Another issue I just thought of. I know that the sound effects will cancel out the music. I've heard sound engine where a sound effect cancels out the music, and the music doesn't come back until a new note is played. Thinking about it, doing this might make it less noticeable as apposed to when the sound effect stops the music immediately starts playing again. Or is that just stupid?

And I'll have to think about the sound format. I don't think it's necessarily a waste of ROM to define 3 bytes per frame, because using music format to store sound effects, you might end up defining more than just 3 bytes per frame (if the effect is really complex). I think I could make a really long arpeggio envelope (1 byte per frame to bend pitch) and a really long volume envelope for a sound effect, and maybe reuse them.

by on (#43022)
Celius wrote:
Another issue I just thought of. I know that the sound effects will cancel out the music. I've heard sound engine where a sound effect cancels out the music, and the music doesn't come back until a new note is played. Thinking about it, doing this might make it less noticeable as apposed to when the sound effect stops the music immediately starts playing again. Or is that just stupid?


Not a good idea, I think unless the sound effect are extremely long and fairly quiet. Most sound effects are loud and short, so the music interruption shouldn't be too noticable.

For example in a lot of songs I made I use the triangle channel as the bass line and a drum. The drum hits are so short that you really don't notice the bassline cutting out.

by on (#43501)
I think I just came up with a good idea. For coding parts of a game engine in general but also for sound effects.

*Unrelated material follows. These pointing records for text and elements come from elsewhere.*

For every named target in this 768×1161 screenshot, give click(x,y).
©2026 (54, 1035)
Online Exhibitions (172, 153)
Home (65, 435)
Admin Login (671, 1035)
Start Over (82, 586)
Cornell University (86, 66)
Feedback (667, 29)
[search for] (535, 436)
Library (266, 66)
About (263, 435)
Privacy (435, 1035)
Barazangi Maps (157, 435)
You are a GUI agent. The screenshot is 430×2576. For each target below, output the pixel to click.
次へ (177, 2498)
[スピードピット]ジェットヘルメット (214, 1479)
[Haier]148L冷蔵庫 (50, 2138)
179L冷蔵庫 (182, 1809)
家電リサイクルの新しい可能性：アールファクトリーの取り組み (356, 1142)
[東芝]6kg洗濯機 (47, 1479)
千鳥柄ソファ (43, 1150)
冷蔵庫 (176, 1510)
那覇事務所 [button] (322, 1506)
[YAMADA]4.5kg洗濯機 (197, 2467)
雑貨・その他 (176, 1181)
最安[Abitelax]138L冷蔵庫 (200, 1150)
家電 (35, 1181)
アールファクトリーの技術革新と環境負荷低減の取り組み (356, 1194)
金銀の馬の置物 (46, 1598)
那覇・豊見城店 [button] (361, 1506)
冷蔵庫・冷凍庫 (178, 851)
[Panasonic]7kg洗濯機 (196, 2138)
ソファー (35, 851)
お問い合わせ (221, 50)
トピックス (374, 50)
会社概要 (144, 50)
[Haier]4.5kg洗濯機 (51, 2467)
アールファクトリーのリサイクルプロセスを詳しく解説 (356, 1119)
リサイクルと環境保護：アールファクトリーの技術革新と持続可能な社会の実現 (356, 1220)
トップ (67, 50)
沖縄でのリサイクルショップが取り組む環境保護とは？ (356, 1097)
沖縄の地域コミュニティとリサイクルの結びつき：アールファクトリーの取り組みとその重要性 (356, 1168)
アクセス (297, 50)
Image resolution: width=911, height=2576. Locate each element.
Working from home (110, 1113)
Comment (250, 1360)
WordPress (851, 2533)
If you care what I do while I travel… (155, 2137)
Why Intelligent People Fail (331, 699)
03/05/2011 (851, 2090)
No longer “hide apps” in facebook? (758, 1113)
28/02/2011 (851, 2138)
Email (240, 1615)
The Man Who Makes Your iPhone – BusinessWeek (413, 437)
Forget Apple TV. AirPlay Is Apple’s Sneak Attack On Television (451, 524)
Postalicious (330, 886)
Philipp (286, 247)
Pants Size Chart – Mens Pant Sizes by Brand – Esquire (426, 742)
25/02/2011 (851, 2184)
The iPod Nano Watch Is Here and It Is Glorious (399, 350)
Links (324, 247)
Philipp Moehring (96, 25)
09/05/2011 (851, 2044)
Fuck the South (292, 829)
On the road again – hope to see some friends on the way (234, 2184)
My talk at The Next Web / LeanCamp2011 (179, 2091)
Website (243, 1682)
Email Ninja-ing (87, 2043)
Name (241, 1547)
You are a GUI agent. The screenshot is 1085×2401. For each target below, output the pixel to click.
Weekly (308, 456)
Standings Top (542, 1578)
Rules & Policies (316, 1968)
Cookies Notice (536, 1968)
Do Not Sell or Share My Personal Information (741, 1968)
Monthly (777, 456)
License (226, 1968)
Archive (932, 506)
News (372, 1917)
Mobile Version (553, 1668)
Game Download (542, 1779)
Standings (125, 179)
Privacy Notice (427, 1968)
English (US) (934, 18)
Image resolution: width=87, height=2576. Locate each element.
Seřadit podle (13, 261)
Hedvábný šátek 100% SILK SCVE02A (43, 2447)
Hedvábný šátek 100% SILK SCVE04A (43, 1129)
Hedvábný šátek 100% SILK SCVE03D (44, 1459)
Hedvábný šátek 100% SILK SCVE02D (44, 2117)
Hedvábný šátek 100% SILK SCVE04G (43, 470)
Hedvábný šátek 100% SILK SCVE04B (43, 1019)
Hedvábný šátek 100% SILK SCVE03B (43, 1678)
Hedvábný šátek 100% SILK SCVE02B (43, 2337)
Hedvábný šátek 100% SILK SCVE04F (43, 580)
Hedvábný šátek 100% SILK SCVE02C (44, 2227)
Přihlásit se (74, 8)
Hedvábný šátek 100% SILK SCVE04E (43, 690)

I got the idea from how I handle AI in my game. Every enemy/object is given a mind of its own, and that mind is basically a bunch of 6502 code with a designated chunk of RAM. That basically gives the enemy power to do anything it wants. Even though the AI is made of code, it's still data (it's not part of the game engine, necessarily).

I really like the idea of code as data. I think this could also be applied to NES music/SFX. Some SFX will have a sort of formula for them. Like pitch = pitch * 1.1 every frame. If you jump to a unique subroutine for sound effects in special cases like this, you could end up saving yourself a ton of space. Like what if a sweeping sound effect was defined with a table? It might look like:

SoundEffect:
.db $02,$04,$06,$08,$0A,$0C,$0E,$10...$3A,$3C,$3E

while as code it would look like:

SoundEffectPlay:
clc
lda Pitch
adc #2
sta Pitch
;somehow turn the value "pitch" into a sound the NES can play

That would save you a lot. Do many games use code as data like this?

by on (#43503)
Celius wrote:
That would save you a lot. Do many games use code as data like this?


I've used the approach for some graphics effects. Compiled 'graphics' is the term, I believe. I don't see why you couldn't do the same with music or logic. Having a flag/control code that tells the routine to 'jmp' on the following byte. I had planned on doing this for level scripts. For certain effects that would be too tedious to write out extra decoding logic for. Something that the script compiler would generate at compile time based on logic or just inlined/attached function.